Авторы/Парамонов Владимир

«Ах, нынче все… добры ко мне, и вовсе без причин…»

К 60-летию со дня рождения

 

«Первого февраля 2001 года на пятьдесят шестом году жизни скоропостижно скончался единственный в нашем городе член Союза писателей РФ, яркая творческая личность, добрый и веселый человек Владимир Васильевич Парамонов.

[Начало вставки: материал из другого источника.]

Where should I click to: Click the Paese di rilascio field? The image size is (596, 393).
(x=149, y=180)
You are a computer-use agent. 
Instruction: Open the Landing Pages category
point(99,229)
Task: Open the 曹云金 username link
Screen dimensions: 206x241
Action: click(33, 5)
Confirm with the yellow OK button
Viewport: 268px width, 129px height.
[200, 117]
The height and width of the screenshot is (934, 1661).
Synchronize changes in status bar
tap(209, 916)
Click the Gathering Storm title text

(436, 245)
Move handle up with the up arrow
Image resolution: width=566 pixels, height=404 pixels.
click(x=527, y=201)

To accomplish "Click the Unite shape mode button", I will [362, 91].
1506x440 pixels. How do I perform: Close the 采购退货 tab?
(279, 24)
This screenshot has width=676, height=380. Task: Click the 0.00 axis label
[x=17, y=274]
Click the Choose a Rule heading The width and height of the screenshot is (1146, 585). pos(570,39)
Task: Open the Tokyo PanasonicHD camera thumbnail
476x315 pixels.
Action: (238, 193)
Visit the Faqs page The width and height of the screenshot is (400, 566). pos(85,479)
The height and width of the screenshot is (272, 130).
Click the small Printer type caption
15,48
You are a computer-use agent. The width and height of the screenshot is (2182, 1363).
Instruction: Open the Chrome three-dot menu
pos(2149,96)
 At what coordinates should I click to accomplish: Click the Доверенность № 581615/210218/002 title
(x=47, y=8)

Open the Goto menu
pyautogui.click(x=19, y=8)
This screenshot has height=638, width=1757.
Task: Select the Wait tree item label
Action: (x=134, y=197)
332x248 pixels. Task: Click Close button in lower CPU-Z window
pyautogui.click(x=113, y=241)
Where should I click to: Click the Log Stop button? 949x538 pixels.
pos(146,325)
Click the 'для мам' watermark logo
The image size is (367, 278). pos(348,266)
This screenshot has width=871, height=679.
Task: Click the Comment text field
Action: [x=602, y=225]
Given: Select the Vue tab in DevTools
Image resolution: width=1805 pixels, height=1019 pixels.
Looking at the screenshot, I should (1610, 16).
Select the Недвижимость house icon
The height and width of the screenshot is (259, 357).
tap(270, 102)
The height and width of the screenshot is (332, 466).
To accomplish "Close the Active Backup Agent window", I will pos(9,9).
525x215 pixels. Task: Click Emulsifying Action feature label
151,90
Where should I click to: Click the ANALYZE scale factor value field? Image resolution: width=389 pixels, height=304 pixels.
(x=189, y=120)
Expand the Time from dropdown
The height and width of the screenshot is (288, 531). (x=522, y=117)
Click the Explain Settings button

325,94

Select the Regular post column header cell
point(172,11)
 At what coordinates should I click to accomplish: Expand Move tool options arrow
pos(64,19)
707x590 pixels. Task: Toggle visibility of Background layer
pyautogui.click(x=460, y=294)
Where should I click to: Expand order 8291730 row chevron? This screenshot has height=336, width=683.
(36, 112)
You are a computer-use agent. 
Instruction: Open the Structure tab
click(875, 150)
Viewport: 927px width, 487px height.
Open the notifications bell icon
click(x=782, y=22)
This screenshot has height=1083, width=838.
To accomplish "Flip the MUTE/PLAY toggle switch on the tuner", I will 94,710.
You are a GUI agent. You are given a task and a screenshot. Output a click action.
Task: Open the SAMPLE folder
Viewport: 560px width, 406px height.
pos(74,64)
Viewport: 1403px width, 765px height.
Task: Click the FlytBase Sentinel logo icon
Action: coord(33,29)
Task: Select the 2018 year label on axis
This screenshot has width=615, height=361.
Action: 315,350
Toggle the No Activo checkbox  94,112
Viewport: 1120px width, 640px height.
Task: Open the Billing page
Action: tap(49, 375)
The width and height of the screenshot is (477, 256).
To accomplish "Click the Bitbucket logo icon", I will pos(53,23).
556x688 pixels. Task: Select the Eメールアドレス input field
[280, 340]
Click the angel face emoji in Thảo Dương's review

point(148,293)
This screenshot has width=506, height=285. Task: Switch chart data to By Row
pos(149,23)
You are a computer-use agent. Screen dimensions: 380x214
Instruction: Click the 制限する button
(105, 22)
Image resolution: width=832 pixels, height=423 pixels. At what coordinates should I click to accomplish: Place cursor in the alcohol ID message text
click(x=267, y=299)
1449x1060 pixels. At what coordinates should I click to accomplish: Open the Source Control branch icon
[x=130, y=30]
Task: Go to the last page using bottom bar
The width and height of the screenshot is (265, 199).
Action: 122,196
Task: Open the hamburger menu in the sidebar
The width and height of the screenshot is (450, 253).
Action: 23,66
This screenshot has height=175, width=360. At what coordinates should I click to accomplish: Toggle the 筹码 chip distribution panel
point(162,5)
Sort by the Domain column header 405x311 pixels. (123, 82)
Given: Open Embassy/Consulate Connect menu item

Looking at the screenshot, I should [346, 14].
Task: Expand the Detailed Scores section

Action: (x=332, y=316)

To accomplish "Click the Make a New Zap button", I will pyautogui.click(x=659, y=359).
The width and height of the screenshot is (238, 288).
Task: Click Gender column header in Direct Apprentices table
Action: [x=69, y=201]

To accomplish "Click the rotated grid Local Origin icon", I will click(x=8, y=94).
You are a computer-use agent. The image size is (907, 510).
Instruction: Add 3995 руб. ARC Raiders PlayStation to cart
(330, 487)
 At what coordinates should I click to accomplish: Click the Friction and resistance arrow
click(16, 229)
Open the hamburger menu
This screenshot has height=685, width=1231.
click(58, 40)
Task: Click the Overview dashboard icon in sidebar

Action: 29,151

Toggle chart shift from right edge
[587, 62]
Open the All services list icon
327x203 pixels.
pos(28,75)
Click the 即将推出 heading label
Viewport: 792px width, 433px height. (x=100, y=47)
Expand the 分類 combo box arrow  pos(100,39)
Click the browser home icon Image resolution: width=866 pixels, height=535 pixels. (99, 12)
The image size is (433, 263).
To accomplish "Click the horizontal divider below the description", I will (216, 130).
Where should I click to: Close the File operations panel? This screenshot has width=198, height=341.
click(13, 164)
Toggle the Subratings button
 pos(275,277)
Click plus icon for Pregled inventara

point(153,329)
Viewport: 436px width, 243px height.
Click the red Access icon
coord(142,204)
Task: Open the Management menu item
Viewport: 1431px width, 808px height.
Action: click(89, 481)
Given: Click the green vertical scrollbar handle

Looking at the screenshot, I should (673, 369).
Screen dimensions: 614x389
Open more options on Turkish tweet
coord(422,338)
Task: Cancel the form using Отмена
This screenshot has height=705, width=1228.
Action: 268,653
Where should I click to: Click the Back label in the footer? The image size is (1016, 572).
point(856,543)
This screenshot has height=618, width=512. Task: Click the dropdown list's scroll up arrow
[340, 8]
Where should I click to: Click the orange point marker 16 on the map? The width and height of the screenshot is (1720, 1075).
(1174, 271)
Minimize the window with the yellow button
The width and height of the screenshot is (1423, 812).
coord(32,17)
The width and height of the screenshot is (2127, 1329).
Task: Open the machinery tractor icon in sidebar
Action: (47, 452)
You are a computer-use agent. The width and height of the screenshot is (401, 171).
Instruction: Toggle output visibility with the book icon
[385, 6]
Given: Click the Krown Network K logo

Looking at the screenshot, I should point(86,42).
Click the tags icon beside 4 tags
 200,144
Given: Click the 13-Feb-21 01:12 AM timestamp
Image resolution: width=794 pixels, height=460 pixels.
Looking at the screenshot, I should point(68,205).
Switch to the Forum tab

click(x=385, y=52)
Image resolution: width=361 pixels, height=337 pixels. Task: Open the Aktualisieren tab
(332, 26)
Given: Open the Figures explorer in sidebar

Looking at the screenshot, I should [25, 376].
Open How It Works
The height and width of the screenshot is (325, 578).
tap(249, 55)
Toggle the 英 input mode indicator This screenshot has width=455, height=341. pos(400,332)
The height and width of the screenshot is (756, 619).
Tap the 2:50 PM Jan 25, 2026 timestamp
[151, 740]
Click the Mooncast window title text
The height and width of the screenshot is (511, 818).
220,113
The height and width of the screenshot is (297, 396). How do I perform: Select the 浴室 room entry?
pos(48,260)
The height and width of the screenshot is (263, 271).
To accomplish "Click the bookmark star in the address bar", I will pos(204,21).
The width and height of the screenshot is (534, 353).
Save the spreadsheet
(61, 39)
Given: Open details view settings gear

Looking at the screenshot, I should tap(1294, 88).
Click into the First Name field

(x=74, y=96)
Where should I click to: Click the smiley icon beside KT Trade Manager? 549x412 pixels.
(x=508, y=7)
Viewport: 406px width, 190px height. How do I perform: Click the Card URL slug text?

Владимир Парамонов, с детства тяготевший к перу, предпочел писательскую стезю всем остальным и закончил филологический факультет Глазовского пединститута. Он работал корреспондентом в газетах “Радиотехнолог”, “Воткинские вести”, “Вега”. Из-под пера В.Парамонова выходили событийные материалы, рассказы и очерки о людях. А по глубине стихов — лирических, детских, гражданских, философских, о смысле нашей жизни и судьбе страны — вряд ли может с ним сравниться кто-либо из местных авторов. Не случайно в течение нескольких лет Владимир Васильевич возглавлял литературное объединение г. Воткинска.

В.В.Парамонов издал четыре поэтических сборника: “Беспокойство”, “Прямая”, “До востребования”, “Невольники свободы”, а также перевел с удмуртского сборник стихов Гая Сабитова. Произведения его печатались в городских и республиканских газетах, в журналах “Луч”, “Север”, “Юность”. Стихов поэта, упорно работавшего над собой, хватит на издание нескольких книг. У него было много задумок и планов, осуществить которые помешала смерть».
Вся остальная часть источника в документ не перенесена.